Are we heading for a disaster where no one will have a job in a few years? Will robots conquer most human tasks? Or, will this new way of looping again produce accelerated adaptations?
All organizational changes and all cultural revolutions lead to instability, and a balance needs to be found. According to the OECD, with robotics, "about 14% of #jobs are likely to be automated and 32% of jobs will be radically transformed".
In the face of such unforeseen events, the randomness of future conditions, and the constant development of new technologies, we must demonstrate agility and adaptability. Resilience is an essential quality to develop in this world of algorithms and predictions.
The proof of victory through play
Facing the machines, every new game seems to be lost early! In fact, no game invented by humans can resist new technological intelligence.
During the years they've learned their new electronic life, the game of Go or chess has turned into a simple playground capable of entertaining microchips.
Unable to predict what level they will be able to reach, the limits of humanity seem to have been surpassed and destined to be swallowed by the twists and turns of engineering.
Faced with a bunch of rules of the game, faced with a maze whose exit is more or less complicated, the search for Deep Blue's successor seems invincible and unstoppable.
Designed to use 100% of the power of a machine they know about every nook and cranny of the processor. However, only a portion of the human brain is dominated, and its underutilization still offers millions of possibilities to stand out. A machine can never understand what its essence is.

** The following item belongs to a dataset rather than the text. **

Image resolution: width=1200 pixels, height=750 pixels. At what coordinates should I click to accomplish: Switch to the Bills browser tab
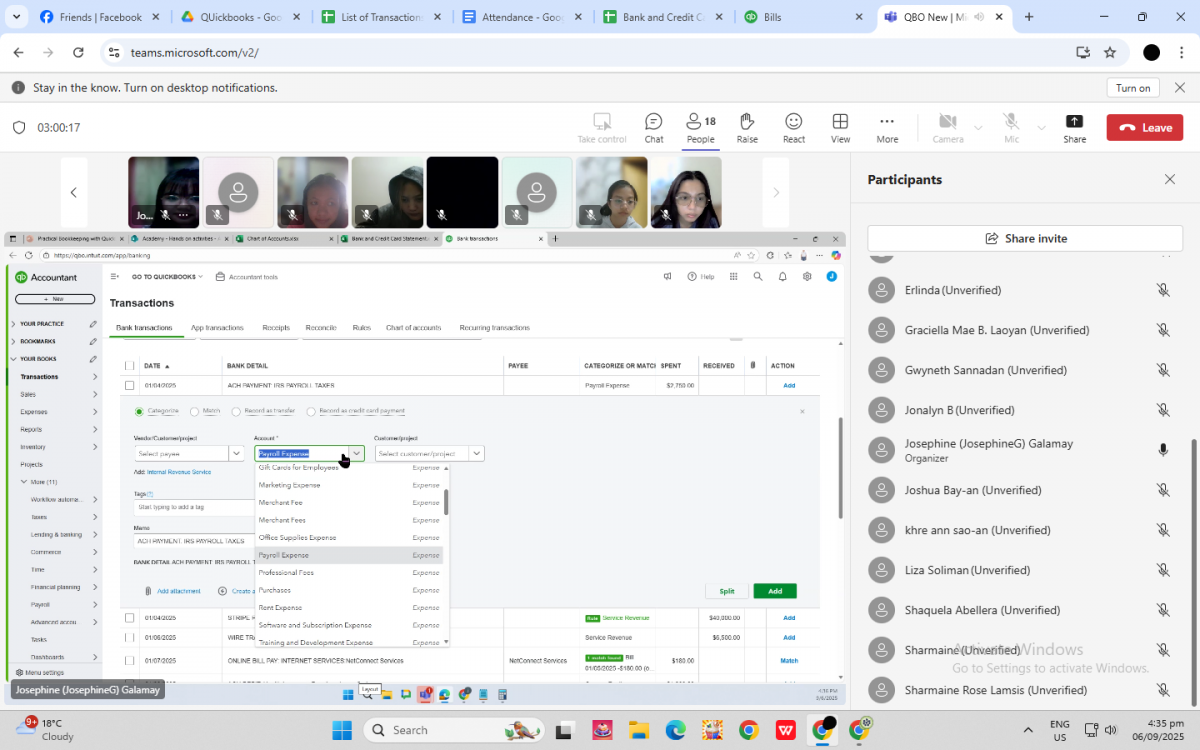800,17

Technology at the service of humans
For a person, repetition is the source of boredom and the risk of making mistakes. No one would think of themselves as the Charlie Chaplin of the modern age, force-fed by a machine to better tighten nuts at breakneck speed.
In 1931, he declared that "machines should benefit mankind, not cause tragedy and unemployment".

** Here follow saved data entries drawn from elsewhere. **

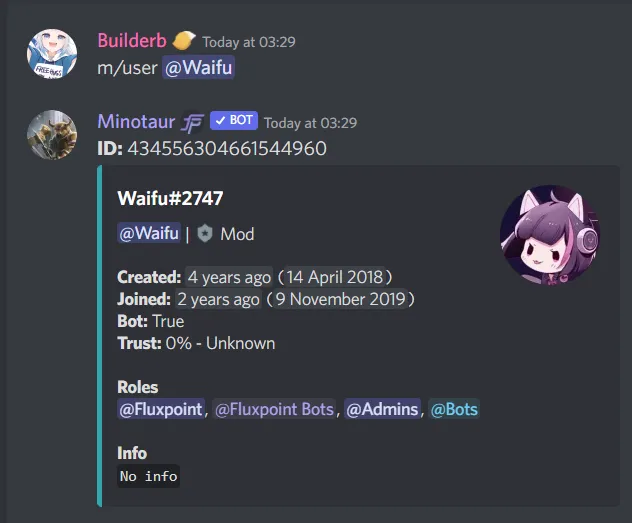632x523 pixels.
Task: Click the Fluxpoint logo badge beside Minotaur
Action: [192, 122]
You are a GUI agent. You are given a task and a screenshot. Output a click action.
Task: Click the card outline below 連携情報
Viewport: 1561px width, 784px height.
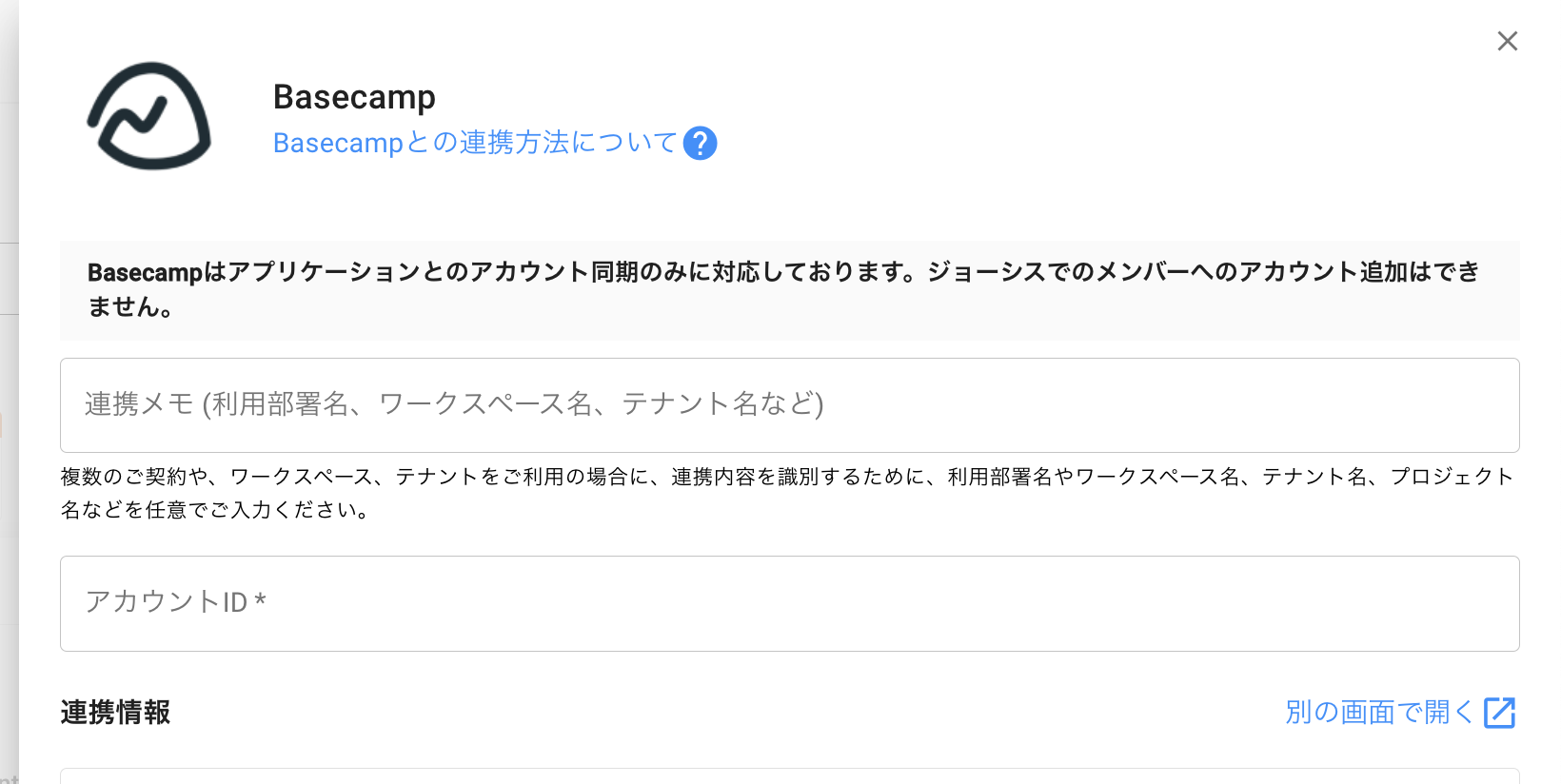click(x=789, y=774)
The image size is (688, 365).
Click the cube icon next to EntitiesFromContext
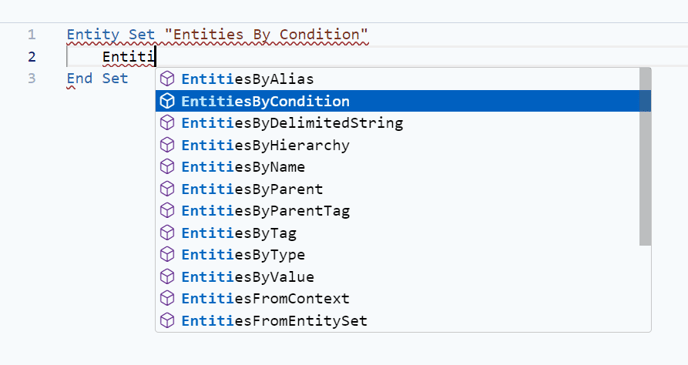pos(167,298)
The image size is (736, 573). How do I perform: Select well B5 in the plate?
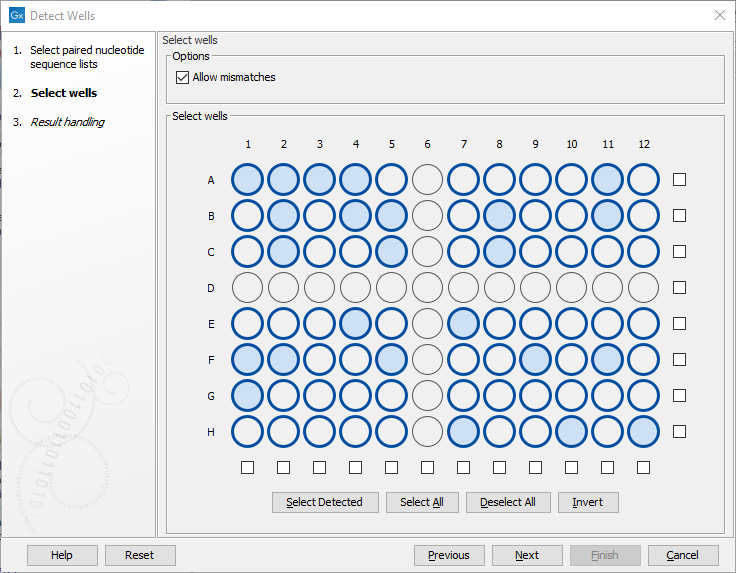pyautogui.click(x=391, y=216)
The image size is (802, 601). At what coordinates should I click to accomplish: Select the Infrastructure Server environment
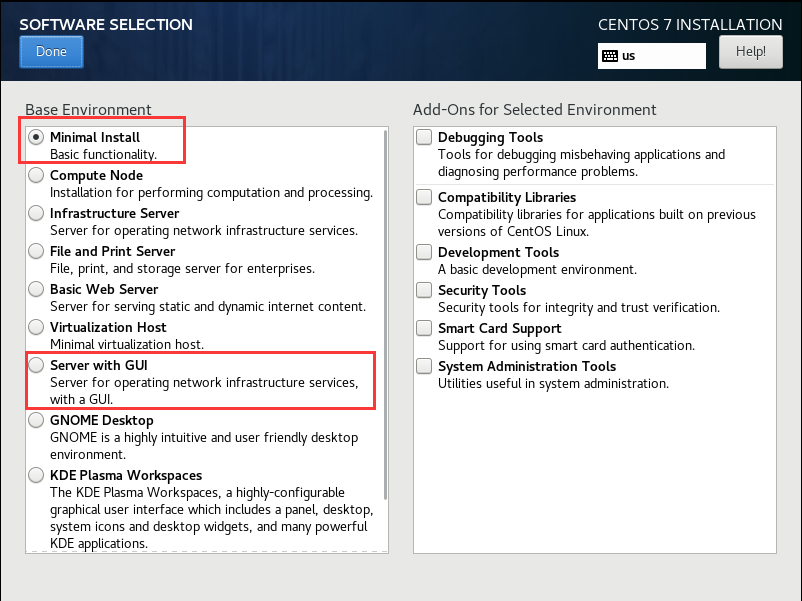[x=36, y=212]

Digital transformation and automation are necessary to facilitate tasks with no real added value, to make work more enjoyable and free from repetitive constraints.
AI should be integrated into information systems to combat uninteresting recurrences that must be mastered. Charlie Chaplin also said: "The saddest thing that could have happened to me was getting used to luxury".
The worst-case scenario in this modern world would be to no longer be able to live without automation and to take over when they derail or collapse. Human wisdom is inseparable from constant understanding and understanding.
Further access: 7 surprising benefits of AI in banking
Unlimited ability to face the unexpected
In the presence of machines, the absolute power of man will remain the same in the face of the unforeseen and full of creativity.
Faced with algorithmically analyzed and "nearly perfect" decisions, one must also know how to use impossible paths and make other decisions.
In business, AI can handle more or less complex processes as quickly as possible. She doesn't understand emotions or unpredictable thinking patterns.
True, it pushes self-transformation to develop new skills to understand how to be resilient and question yourself, but when faced with the unimaginable, it stops.
We must remember the words of Charlie Chaplin: "We must strive for the impossible: the great feat of history is to conquer the seemingly impossible". Human intelligence will manage to reach new areas and improve its existence for a long time to come.
Train to better understand
Faced with this wall, OECD Secretary-General Angel Gurria declared: “We need an effective lifelong learning system that opens up new prospects for less qualified automated systems.
The first is the threat. Avoiding the inevitable is impossible, but learning to adapt is necessary. Looking for new roles in the future through positive anticipation of future needs.
Change through training where you have to know how to plan for a few years and find future employment.